……たっか!

 オレは果実園リーベルのウェブサイトに載っている、たくさんのパフェの値段を見て、思わず心の中で叫んだ。

 渡辺がそんな金があったら、リーベルのパフェが食べたいと言っていたのも頷ける。

 軽く、一カ月分の小遣いが消し飛ぶレベル。さすがフルーツ専門店のパフェ。ファミレスなんかのパフェで使われている、果物と質が違うのだろう。

 さらに季節限定パフェは値段が載ってない……時価ってやつ? 怖っ!

 オレはファミレスのパフェも充分美味いと思うし、スーパーなんかで手頃に買える果物でも、普通に美味いと思う舌の持ち主だ。

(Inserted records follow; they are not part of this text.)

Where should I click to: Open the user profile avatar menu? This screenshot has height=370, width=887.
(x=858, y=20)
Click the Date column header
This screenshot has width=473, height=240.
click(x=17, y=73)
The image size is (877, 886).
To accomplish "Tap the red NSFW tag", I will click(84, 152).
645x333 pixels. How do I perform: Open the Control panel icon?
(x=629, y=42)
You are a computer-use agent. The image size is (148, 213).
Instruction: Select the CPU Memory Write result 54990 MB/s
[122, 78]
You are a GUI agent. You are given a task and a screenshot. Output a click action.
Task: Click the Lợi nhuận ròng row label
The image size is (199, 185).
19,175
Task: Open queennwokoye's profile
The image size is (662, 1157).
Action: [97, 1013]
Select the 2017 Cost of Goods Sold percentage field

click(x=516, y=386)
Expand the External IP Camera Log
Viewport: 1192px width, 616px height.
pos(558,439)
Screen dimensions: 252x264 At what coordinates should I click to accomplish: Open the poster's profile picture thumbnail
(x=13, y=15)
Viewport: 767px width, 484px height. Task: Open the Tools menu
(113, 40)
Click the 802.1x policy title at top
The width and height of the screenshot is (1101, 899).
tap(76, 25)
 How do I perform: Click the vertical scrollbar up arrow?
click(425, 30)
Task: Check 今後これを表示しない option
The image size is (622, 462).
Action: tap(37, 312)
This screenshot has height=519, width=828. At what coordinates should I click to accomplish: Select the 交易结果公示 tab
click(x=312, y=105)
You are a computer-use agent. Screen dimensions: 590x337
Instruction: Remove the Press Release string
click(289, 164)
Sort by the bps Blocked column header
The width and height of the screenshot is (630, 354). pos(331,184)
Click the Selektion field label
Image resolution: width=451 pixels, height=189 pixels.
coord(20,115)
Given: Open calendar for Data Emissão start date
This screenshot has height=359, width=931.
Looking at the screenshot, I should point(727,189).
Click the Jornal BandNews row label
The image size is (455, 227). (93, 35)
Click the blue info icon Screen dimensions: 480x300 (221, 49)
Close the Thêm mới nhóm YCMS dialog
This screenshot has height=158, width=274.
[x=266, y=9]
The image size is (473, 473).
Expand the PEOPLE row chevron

 昔テレビで観たブドウが、一房で恐ろしい値段だったことを思い出した。

「はあ……」

 ――金がない。先立つものがない。

 ……でも。

 念願の果実園リーベルの新作パフェを、美味そうに食べる渡辺の表情を想像してみる。きっと、幸せそうな笑顔をしてくれるんじゃないだろうか?

 見てみたい。――出来れば目の前で。

 小遣い前借りって手もあるけど……。

 それって、すげーダサくない? 結局、親から貰った金だし。でも誘っておいて、奢れもしないのもすごくカッコ悪い。

「どーすっかな……」

 だけど、もう一度幸せそうに微笑む彼女をどうしても見たい。

 なんか、金にもの言わせて若い子に入れ上げる、オッサンの気持ちがちょっと分かるな。

 金の力で相手の笑顔を買うようで、不純かもしれないけど、相手の喜ぶ顔が見たいという点は、オッサンたちだって本当なんじゃないだろうか?

 それに自分の稼いだ金で、相手を喜ばせてる分、オレなんかよりまだマシな気がする。

「バイト……すっかな」

 オレは流れるように、バイト検索アプリをダウンロードしていた。